After that, I put on a tale as old as time "Beauty and the Beast." I put it in right now the movie I can not wait to see is the live action version of  "Beauty and the Beast." I am really excited to see what Emma Watson did with the part of Belle. "Beauty and the Beast"  has been my favorite Disney movie since it came out in 1991. (I don't have a problem , do I ?)
I love it because it is the most complex of the fairy tales. Instead of the typical boy meets girl, they fall in love instantly and then there is some sort of obstacle  they have to overcome before they can be together, Belle  doesn't want to be with the Beast at all in the beginning. It's not until later on in the movie that Belle and the Beast develop a friendship, and then ultimately a romance.
I can relate because even today my mom can tell you like Belle, I always have my head in the clouds. Plus, the townspeople say it's ironic the fact that Belle's name means beauty. I find it ironic my name, Donna means lady. I still wonder if I live up to that name.
I know I am still  a big kid for the most part. I am still waiting for my acceptance letter to go to Hogwarts.  I am not motivated to clean until I need to, and I drink way too much coffee.
If I don't live up to it now, I hope I do someday.
Love you all
Donna

Wednesday, March 1, 2017

Making the bed you sleep in

Happy Wednesday everyone!
So far the week has been the usual- back to work. Today I got some clothes put away since I really didn't on Sunday or Monday, or Tuesday. ( I know I sound ambitious.) But Sunday I crashed literally as soon as I got home, and then Monday and Tuesday it was back to work.    Lately I have began to wonder about choices.  I have wondered where I would be if I went to college in Texas instead of in Washington.  I've wondered what other choices I could have made differently and where I would be now if I made those choices.  I do wish we had a way we could go back in time once in a while.
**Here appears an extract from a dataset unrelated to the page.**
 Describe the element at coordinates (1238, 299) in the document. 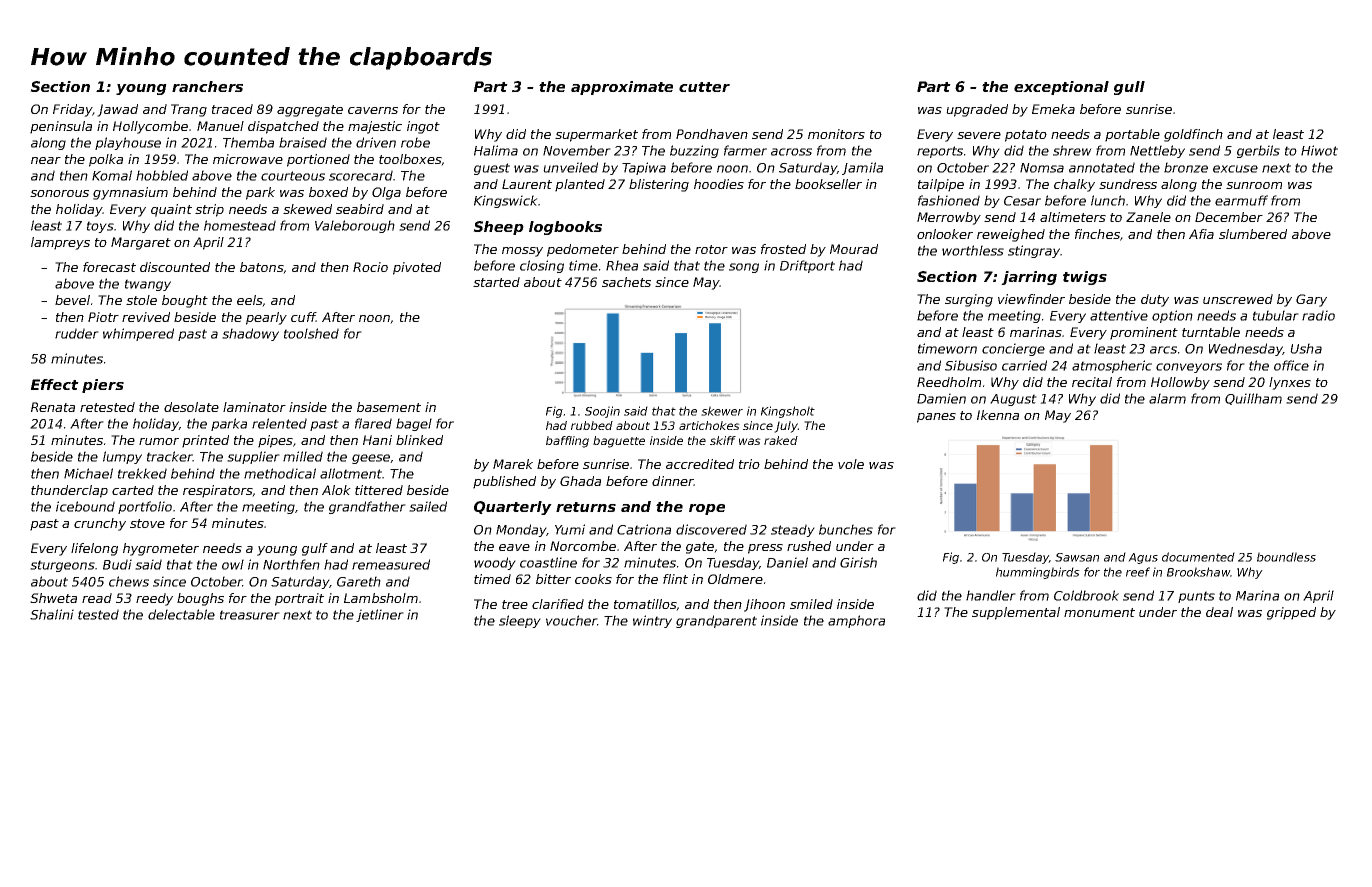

After high school and college, life gets nothing but more complicated- darn reality.
My mom constantly reminds me that we reap what we sew. I understand, but at the same time I wish that saying could make an exception in my case.  I am just going along this road call life as I go along just like everyone else. Plus, I know I have made alot of mistakes. I can only hope I have done a few things right. Besides,we don't always know how things are going to pan out in the future.
 But while we don't always know how things will turn out,  we can do is the best with the cards we are dealt. After all like they say in Avenue Q , everything good and bad in life is only "for now."